Your assignment >> Each line below is to be copied out exactly, and none may be omitted.

=== Begin Enclosure ===

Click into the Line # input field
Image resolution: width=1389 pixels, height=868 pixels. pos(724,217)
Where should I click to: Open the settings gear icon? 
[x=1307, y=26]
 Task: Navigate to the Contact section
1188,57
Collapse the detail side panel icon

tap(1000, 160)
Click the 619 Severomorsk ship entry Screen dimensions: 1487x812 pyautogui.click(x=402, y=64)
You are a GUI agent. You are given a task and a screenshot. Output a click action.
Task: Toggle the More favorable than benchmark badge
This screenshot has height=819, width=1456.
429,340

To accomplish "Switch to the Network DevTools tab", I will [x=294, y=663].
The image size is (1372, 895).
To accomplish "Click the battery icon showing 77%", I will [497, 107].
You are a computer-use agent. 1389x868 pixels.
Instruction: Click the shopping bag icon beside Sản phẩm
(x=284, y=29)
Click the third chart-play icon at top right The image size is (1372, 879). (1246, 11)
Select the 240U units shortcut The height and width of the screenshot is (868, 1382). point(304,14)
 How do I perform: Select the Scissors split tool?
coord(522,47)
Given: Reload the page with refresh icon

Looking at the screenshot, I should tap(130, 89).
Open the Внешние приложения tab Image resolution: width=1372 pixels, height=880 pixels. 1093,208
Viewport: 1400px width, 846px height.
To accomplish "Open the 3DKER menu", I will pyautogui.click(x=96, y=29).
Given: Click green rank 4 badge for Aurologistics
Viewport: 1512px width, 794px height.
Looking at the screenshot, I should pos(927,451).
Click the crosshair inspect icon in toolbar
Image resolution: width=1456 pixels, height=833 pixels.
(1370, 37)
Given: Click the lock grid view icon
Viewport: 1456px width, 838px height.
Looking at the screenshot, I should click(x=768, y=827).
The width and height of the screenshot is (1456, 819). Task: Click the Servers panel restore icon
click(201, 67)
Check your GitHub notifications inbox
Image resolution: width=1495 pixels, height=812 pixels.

=== End Enclosure ===

Your solution >>
Click into the Line # input field
Image resolution: width=1389 pixels, height=868 pixels. pos(724,217)
Where should I click to: Open the settings gear icon? 
[x=1307, y=26]
 Task: Navigate to the Contact section
1188,57
Collapse the detail side panel icon

tap(1000, 160)
Click the 619 Severomorsk ship entry Screen dimensions: 1487x812 pyautogui.click(x=402, y=64)
You are a GUI agent. You are given a task and a screenshot. Output a click action.
Task: Toggle the More favorable than benchmark badge
This screenshot has height=819, width=1456.
429,340

To accomplish "Switch to the Network DevTools tab", I will [x=294, y=663].
The image size is (1372, 895).
To accomplish "Click the battery icon showing 77%", I will [497, 107].
You are a computer-use agent. 1389x868 pixels.
Instruction: Click the shopping bag icon beside Sản phẩm
(x=284, y=29)
Click the third chart-play icon at top right The image size is (1372, 879). (1246, 11)
Select the 240U units shortcut The height and width of the screenshot is (868, 1382). point(304,14)
 How do I perform: Select the Scissors split tool?
coord(522,47)
Given: Reload the page with refresh icon

Looking at the screenshot, I should tap(130, 89).
Open the Внешние приложения tab Image resolution: width=1372 pixels, height=880 pixels. 1093,208
Viewport: 1400px width, 846px height.
To accomplish "Open the 3DKER menu", I will pyautogui.click(x=96, y=29).
Given: Click green rank 4 badge for Aurologistics
Viewport: 1512px width, 794px height.
Looking at the screenshot, I should pos(927,451).
Click the crosshair inspect icon in toolbar
Image resolution: width=1456 pixels, height=833 pixels.
(1370, 37)
Given: Click the lock grid view icon
Viewport: 1456px width, 838px height.
Looking at the screenshot, I should click(x=768, y=827).
The width and height of the screenshot is (1456, 819). Task: Click the Servers panel restore icon
click(201, 67)
Check your GitHub notifications inbox
Image resolution: width=1495 pixels, height=812 pixels.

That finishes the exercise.